*** Dataset
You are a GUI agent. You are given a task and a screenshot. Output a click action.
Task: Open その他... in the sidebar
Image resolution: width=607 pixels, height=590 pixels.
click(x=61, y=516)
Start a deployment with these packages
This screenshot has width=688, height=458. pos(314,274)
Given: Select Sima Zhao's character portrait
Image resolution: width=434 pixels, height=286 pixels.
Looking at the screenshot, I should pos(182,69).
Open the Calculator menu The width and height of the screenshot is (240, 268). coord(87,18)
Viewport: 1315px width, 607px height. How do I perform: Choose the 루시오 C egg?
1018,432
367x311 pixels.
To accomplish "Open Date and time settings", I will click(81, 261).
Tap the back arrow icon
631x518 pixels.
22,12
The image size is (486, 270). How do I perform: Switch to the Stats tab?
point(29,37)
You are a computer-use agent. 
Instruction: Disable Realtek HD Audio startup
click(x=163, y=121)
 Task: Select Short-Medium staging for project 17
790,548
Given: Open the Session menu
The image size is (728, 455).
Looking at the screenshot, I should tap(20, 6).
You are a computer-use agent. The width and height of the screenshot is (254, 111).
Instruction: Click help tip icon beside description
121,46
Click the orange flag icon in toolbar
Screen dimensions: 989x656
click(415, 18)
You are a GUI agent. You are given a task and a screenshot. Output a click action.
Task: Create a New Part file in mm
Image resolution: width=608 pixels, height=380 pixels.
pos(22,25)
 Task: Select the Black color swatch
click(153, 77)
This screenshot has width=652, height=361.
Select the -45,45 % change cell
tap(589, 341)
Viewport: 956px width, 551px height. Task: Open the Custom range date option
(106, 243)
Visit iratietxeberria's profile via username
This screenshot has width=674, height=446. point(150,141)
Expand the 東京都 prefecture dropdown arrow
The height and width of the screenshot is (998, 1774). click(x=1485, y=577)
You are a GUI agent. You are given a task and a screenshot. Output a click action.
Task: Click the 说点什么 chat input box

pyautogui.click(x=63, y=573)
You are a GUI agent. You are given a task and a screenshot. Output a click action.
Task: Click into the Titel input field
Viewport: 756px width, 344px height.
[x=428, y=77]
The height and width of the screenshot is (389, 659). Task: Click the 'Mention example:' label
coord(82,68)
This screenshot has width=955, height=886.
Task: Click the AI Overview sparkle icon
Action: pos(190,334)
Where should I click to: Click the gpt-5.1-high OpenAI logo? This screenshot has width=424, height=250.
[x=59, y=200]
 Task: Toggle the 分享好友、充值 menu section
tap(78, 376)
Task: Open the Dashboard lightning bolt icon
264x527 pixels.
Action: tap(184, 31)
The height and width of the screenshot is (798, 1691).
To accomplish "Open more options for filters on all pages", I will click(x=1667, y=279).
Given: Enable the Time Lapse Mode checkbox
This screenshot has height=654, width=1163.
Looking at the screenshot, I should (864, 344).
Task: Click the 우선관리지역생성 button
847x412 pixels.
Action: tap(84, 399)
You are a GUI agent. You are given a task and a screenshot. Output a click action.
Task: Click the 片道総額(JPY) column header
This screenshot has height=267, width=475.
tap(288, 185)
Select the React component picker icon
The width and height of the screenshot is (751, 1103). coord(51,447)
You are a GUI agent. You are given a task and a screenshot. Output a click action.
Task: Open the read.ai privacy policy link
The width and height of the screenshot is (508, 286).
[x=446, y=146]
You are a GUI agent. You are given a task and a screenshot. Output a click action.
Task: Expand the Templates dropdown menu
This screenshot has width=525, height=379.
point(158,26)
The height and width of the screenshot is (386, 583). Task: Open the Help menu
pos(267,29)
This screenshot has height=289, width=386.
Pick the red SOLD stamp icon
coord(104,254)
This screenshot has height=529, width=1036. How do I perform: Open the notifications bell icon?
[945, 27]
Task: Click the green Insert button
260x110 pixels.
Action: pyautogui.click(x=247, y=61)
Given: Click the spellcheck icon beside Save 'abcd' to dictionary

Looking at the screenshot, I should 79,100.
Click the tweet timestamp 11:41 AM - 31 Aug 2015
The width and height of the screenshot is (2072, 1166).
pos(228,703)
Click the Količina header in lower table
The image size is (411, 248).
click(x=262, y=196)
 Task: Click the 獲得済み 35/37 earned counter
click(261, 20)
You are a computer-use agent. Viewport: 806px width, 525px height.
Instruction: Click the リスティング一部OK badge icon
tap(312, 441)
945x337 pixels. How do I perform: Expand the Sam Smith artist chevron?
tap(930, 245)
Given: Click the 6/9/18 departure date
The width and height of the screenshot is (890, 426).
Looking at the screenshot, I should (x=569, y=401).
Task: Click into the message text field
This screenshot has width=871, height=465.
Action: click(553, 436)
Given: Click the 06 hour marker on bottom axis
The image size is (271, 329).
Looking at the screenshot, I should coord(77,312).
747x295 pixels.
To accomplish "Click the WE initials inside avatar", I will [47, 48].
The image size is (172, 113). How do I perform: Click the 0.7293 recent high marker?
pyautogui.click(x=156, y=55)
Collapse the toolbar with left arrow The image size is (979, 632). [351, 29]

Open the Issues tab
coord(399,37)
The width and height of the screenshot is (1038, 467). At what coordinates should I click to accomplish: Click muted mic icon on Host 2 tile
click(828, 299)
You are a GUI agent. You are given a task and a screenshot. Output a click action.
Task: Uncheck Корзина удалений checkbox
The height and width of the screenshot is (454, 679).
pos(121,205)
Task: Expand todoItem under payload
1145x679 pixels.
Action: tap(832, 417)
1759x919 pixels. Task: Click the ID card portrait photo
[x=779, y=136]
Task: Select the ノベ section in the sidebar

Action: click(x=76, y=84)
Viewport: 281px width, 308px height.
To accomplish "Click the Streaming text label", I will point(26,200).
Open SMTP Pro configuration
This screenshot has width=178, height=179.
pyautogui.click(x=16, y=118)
******
Instructions to follow: Scan the entries above and return each line that holds "will".

Your solution:
To accomplish "Open Date and time settings", I will click(81, 261).
To accomplish "Open more options for filters on all pages", I will click(x=1667, y=279).
To accomplish "Click the WE initials inside avatar", I will [47, 48].
To accomplish "Click the Streaming text label", I will point(26,200).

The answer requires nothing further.